Antibacterial Mechanism of Bacteriolyses of Bacterial Cell Walls by Zinc(Ⅱ) Ion Induced Activations of PGN Autolysins, and DNA damages

Ishida T*

Life and Environment Science Research Division, Japan

*Corresponding Author : Ishida Tsuneo
2-3-6, Saido, Midoriku, Saitama city, Saitama prefecture 336-0907, Japan
Tel: +048-881-3970
E-mail: [email protected]

Received: December 13, 2017 Accepted: December 19, 2017 Published: December 26, 2017

Citation: Ishida T.(2017) Antibacterial Mechanism of Bacteriolyses of Bacterial Cella Wlls by Zinc(Ⅱ) Ion Induced Activations of PGN Autolysins, and DNA damages. J Genes Proteins 1:1.

Abstract

Bacteriolyses and destructions of bacterial cell walls by zinc (?) ion solutions were investigated against Staphylococcus aureus and Escherichia coli. Bacteriolysis of S. aureus peptidoglycan (PGN) cell wall by zinc ion solution is due to the inhibition of PGN elongation by the activations of PGN autolysins of amidases. The other, bacteriolysis and destruction of E. coli cell wall are caused by the destruction of outer membrane structure due to degradative enzymes of lipoproteins at N- and C-terminals, and also inhibition of PGN elongation is dependent on the activities of PGN hydrolases and autolysins of amidase and carboxypeptidase-transpeptidase. Zinc ions induced ROS such as O2?, H2O2, ?OH, OH?producing in bacterial cell wall occur oxidative stress. DNA damages may be due to Zn ion complex formation by Zn2+ substitution into hydrogen bonds in DNA base pairs.

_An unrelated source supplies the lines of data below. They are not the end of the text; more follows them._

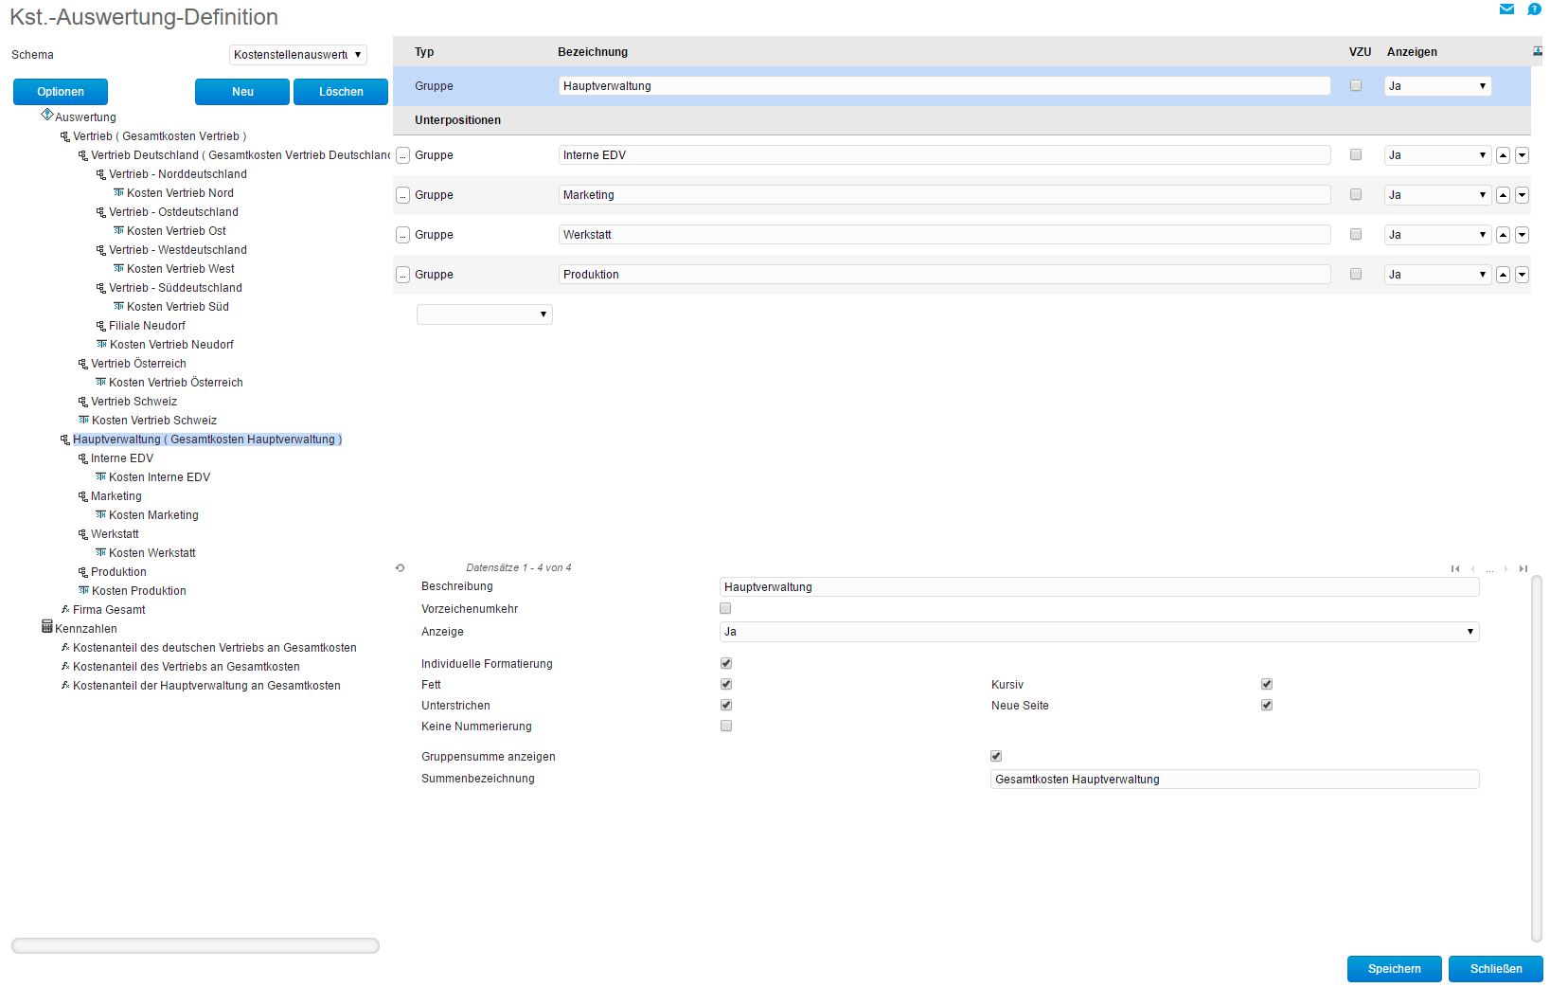The height and width of the screenshot is (987, 1550).
Task: Open the Schema dropdown
Action: pos(298,55)
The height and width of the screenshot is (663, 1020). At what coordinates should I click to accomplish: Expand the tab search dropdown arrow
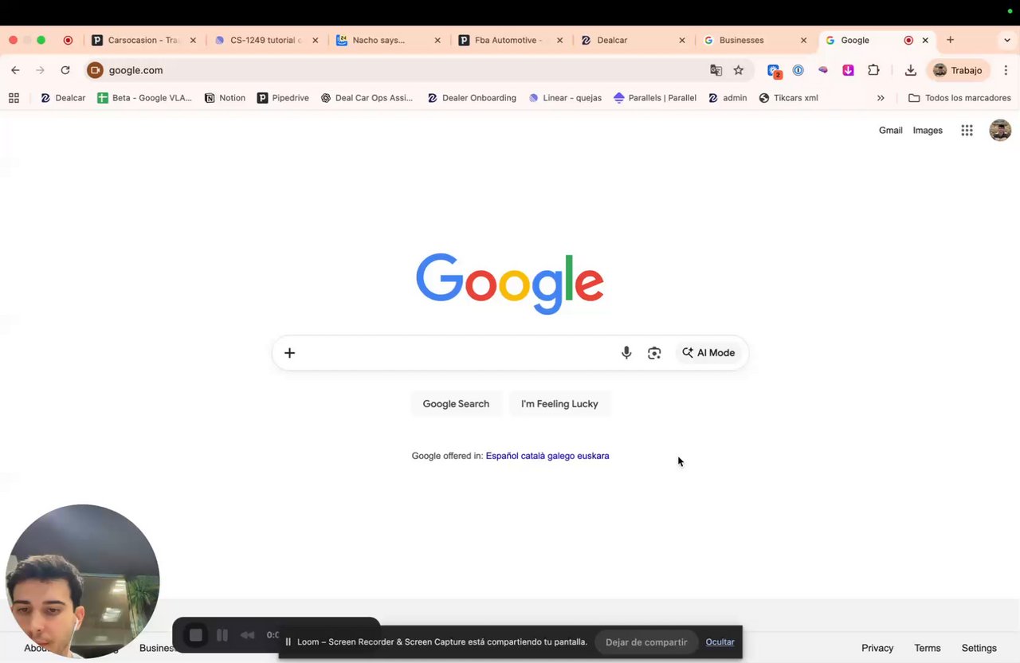[x=1007, y=40]
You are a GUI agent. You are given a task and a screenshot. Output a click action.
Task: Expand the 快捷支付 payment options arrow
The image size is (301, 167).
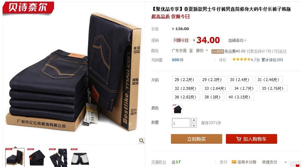(285, 162)
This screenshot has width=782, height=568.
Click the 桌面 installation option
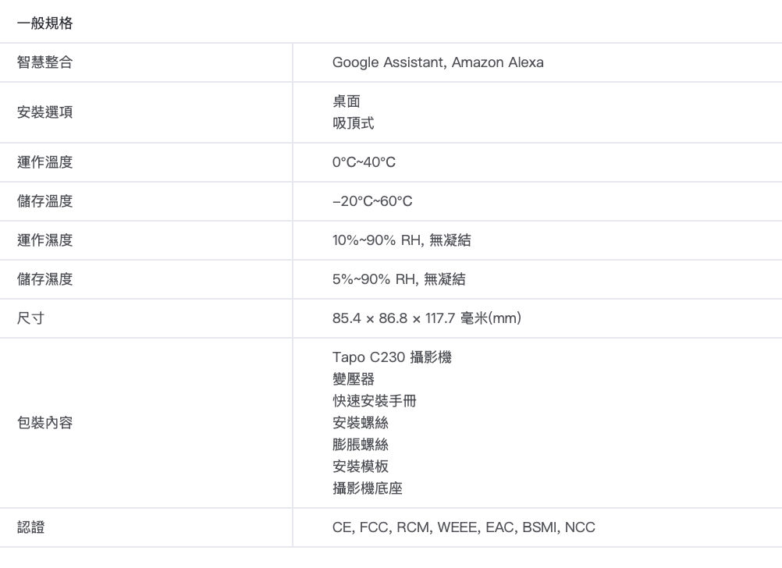(347, 101)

Keywords: Zinc ions; PGN cell wall; Outer membrane lipoproteins; Bacteriolysis; Degradation; Biosynthesis and autolysin; Reactive oxygen species (ROS); DNA base-pairs

Introduction

Silver, copper, and zinc of transition metals have highly antibacterial activities and are utilized as chemotherapy agents. Recently, antibacterial activities of zinc and its complexes call attention to potential treatments such as prevention of serious diseases [1], exploitation during bacterial pathogenesis [2,3], virus counter- measure [4], anti-cancer and anti-tumor cells [5]. Halo inhibitory tests against Staphylococcus epidermidis were carried out various sulfate solutions, in which the result was also obtained that the antibacterial effect of zinc ions was the highest in the sulfate system with halo inhibitory large zone for zinc ion solutions [6]. In this study, considering such as the highest antibacterial activity for Zn2+ ions obtained from halo inhibitory tests of metallic sulfate solutions, the processes of bacteriolyses and destructions by antibacterial activities of Zn2+ ions are analyzed and considered against thick peptidoglycan(PGN) layer cell wall, and outer membrane-connecting thin PGN layer cell wall. Further, the bacteriolytic mechanisms by zinc (Ⅱ) ions solutions have been revealed against Gram-positive S. aureus and Gram-negative E. coli cell walls, with additional DNA damage by Zn2+-DNA base pairs interactions. These Zn2+-proteins and Zn2+- DNA interactions are considered to enhance the persistence in several forms of Zn-ligand bonds (O, S, NH3, H2O, OH, SCH3, and H ligands) with Zn coordination chemistry and molecular orbital theory.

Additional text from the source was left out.